In Which our Heroine Encounters Something Inexplicably Russian

 

I don’t know what it is about historical mysteries that I find to be so much more entertaining than mysteries set in modern times. Perhaps it has something to do with how quickly modern suspense and mystery novels date themselves. A masterpiece of suspense written and set in 2002 feels so very last decade while a mystery set in 1902, like a fly caught in antediluvian amber, gives you a snapshot of the time- a time that is very much separated from what we know of our own world.

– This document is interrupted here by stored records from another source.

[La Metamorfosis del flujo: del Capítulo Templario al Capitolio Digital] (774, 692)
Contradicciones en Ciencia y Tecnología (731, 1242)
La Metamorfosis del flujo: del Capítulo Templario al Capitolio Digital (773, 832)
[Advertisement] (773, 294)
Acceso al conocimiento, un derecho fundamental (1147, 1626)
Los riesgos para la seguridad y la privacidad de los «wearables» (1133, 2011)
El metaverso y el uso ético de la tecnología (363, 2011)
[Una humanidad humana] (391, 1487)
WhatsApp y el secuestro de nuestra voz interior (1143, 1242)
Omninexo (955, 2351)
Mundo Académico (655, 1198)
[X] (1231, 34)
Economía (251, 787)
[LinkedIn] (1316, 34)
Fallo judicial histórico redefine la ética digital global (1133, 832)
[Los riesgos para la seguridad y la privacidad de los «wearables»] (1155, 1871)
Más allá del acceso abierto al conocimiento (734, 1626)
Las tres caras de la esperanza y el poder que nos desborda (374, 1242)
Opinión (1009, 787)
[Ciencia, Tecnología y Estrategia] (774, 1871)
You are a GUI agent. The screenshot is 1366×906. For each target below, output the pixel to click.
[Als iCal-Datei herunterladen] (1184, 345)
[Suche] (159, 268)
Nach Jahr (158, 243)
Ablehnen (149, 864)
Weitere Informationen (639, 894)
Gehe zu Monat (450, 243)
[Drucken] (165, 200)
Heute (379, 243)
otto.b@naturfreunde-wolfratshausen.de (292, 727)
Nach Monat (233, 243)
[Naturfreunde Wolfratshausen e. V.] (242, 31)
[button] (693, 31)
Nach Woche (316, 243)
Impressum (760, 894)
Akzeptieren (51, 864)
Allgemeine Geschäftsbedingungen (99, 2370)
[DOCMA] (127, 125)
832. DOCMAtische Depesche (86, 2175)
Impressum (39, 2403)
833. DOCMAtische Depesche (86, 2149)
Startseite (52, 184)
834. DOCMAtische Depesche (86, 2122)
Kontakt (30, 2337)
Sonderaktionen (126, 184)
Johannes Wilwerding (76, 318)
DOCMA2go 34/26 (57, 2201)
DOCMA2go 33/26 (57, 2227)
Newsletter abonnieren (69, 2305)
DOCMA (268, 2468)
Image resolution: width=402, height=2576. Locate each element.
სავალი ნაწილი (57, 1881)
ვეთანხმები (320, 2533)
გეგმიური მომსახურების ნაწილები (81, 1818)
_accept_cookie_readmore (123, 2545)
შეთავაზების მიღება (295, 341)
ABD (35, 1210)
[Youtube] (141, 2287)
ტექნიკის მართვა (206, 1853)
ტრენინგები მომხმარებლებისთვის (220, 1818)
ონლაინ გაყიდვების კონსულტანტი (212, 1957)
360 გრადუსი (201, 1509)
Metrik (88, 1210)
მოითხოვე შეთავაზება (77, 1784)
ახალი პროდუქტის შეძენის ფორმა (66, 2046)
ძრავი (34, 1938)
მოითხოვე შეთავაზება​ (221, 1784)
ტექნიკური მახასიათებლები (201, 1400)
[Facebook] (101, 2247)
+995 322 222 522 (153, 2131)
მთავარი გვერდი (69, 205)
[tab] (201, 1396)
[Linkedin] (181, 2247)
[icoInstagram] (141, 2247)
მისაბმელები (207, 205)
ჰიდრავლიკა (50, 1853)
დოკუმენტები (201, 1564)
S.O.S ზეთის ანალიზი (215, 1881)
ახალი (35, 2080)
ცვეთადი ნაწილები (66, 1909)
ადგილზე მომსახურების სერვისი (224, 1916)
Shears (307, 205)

And so, after seeing a recommendation for Boris Akunin‘s novel The Winter Queen on the Facebook feed of one of my favorite mystery writers, I decided to give it a shot. I’m not terribly familiar with Russian history (not so much of a Tolstoy fan, am I), so most everything about the setting was fresh, the plot twists unexpected, and I didn’t spend any of the novel wondering if some famous historical figure was going to make a cameo. That, plus the clever chapter titles (“Chapter Eight, in which the jack of spades turns up most inopportunely”, for example). I think I’ve found my next historical mystery series to tide me over until the next Barker and Llewllyn title (written by Will Thomas) comes out early next year.

Also, I finished The Tiger’s Wife, which ended unexpectedly in that the stories didn’t wind together the way I thought they would. And that is perfectly fine. I don’t expect an author to end a his/her story the way that I prefer. That’s not the way of it. A story should end in a manner that is true to the characters, the story itself, and the author’s intentions.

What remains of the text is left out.